Mieux que Neuralink: à Lausanne, un patient paralysé remarche par la pensée
L'équipe de neuroscientifiques menée par Jocelyne Bloch et Grégoire Courtine à Lausanne a amélioré son dispositif d'aide à la marche pour les personnes paralysées. Un implant cérébral leur permet désormais de contrôler leurs mouvements par le plus vieux truchement du monde: la pensée...
En 2018, l’équipe de Jocelyne Bloch, neurochirurgienne au CHUV, et de Grégoire Courtine, neuroscientifique à l’EPFL, créait l'exploit en aidant des patients paraplégiques à remarcher à l’aide de stimulations électriques de la moelle épinière. Cette technologie, revue et augmentée à l’aide d’un implant cérébral inédit développé au CEA à Grenoble, vient de passer à la vitesse supérieure. «C’est une véritable avancée technologique», se réjouit Grégoire Courtine.

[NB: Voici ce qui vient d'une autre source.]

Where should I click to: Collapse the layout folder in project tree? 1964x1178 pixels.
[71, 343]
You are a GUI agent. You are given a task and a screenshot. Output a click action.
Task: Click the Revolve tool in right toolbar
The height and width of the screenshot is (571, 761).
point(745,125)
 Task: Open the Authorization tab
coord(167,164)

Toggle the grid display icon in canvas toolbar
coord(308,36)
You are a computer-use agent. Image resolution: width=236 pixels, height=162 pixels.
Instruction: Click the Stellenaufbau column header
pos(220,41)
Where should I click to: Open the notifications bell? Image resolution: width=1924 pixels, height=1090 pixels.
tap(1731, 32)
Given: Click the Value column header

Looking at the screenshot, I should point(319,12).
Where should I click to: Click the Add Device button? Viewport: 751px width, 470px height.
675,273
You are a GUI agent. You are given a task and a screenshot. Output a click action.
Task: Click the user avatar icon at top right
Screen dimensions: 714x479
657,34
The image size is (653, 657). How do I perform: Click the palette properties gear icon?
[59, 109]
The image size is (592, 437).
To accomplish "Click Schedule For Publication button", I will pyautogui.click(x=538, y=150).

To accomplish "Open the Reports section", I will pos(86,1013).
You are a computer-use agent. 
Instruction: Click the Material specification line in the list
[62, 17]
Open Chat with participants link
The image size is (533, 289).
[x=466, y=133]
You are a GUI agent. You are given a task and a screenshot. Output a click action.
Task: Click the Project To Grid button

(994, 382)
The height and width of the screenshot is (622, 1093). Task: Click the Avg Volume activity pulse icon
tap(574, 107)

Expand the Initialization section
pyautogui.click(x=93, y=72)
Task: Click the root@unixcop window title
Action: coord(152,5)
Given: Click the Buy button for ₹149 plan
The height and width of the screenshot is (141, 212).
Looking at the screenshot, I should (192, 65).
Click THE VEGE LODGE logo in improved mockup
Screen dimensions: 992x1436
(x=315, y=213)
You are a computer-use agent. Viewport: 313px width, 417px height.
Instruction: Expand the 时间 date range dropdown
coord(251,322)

Du cerveau à la jambe. Les chercheurs présentent aujourd’hui un véritable pont numérique sans fil qui rétablit la connexion entre le cerveau et la moelle épinière. Pour le patient implanté, le gain d’autonomie et de mobilité est considérable: il peut se déplacer seul, et de façon beaucoup plus fluide qu’avec le seul stimulateur, puisqu’il lui suffit de «penser» à marcher pour que son corps suive… presque naturellement. Retour sur un exploit scientifique hors norme, qui fait l’objet d’une publication dans la revue Nature.
Lire aussi: L'actualité vue par le neuroscientifique Grégoire Courtine
Comment ça marche? Chez les personnes paraplégiques, le lien entre le cortex moteur et les fibres nerveuses des jambes a été sectionné au niveau de la moelle épinière.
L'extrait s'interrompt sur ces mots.